• _Work to complete_:
A verbatim reproduction of the following listing is required; omit the pictures.

• _Data for processing_:
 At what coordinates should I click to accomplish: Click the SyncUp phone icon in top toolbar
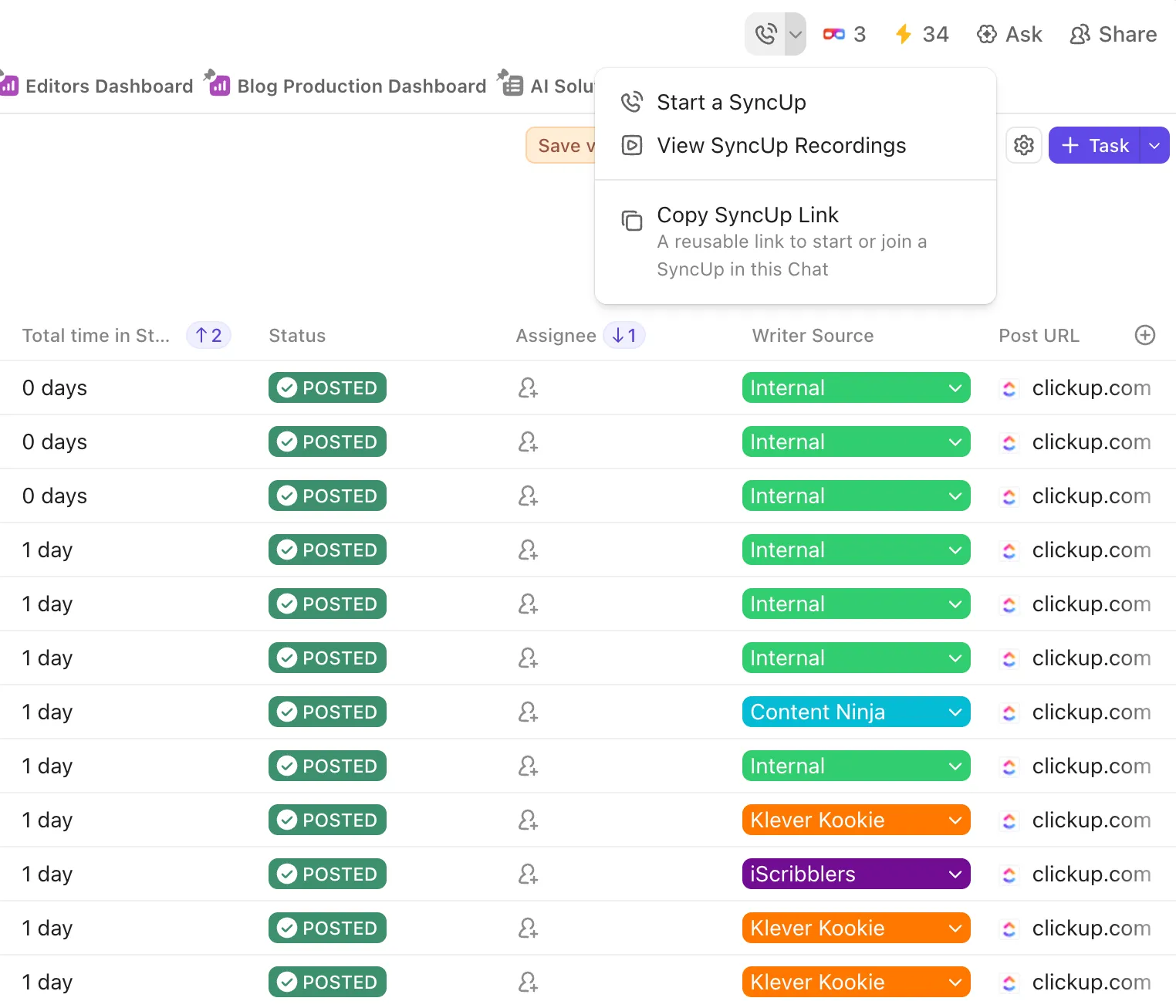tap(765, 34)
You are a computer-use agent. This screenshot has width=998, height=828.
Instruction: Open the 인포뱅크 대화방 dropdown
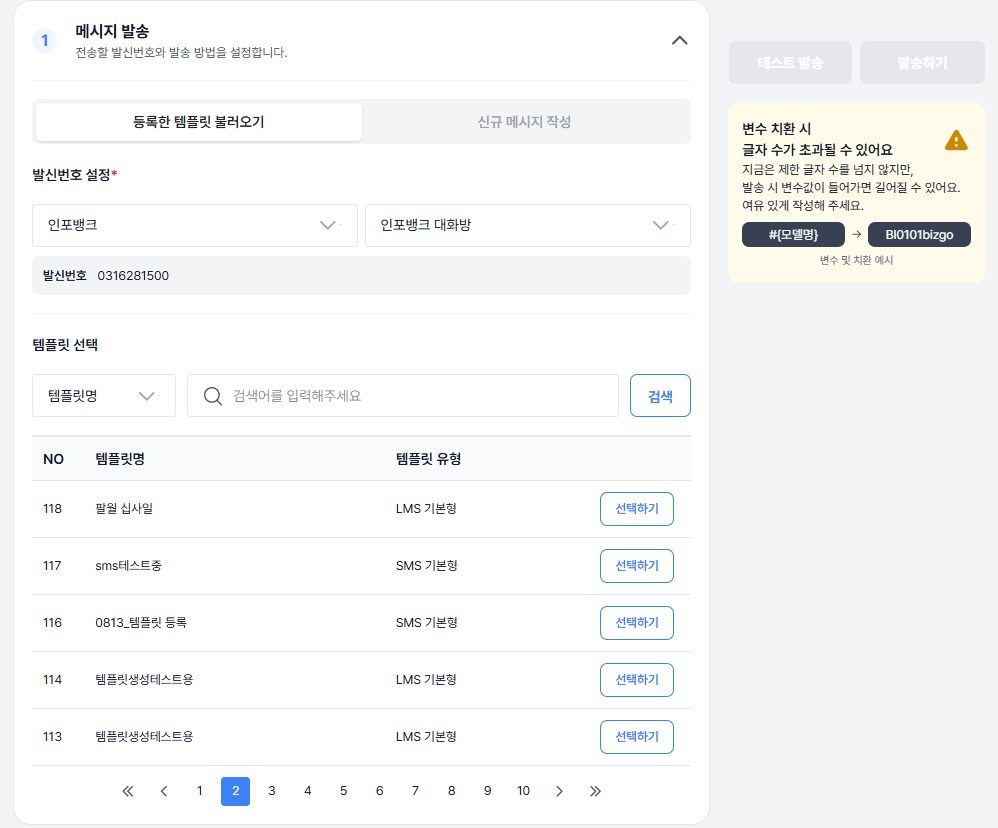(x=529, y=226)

• _Solved problem_:
 At what coordinates should I click to accomplish: Click the SyncUp phone icon in top toolbar
tap(765, 34)
You are a computer-use agent. This screenshot has width=998, height=828.
Instruction: Open the 인포뱅크 대화방 dropdown
(x=529, y=226)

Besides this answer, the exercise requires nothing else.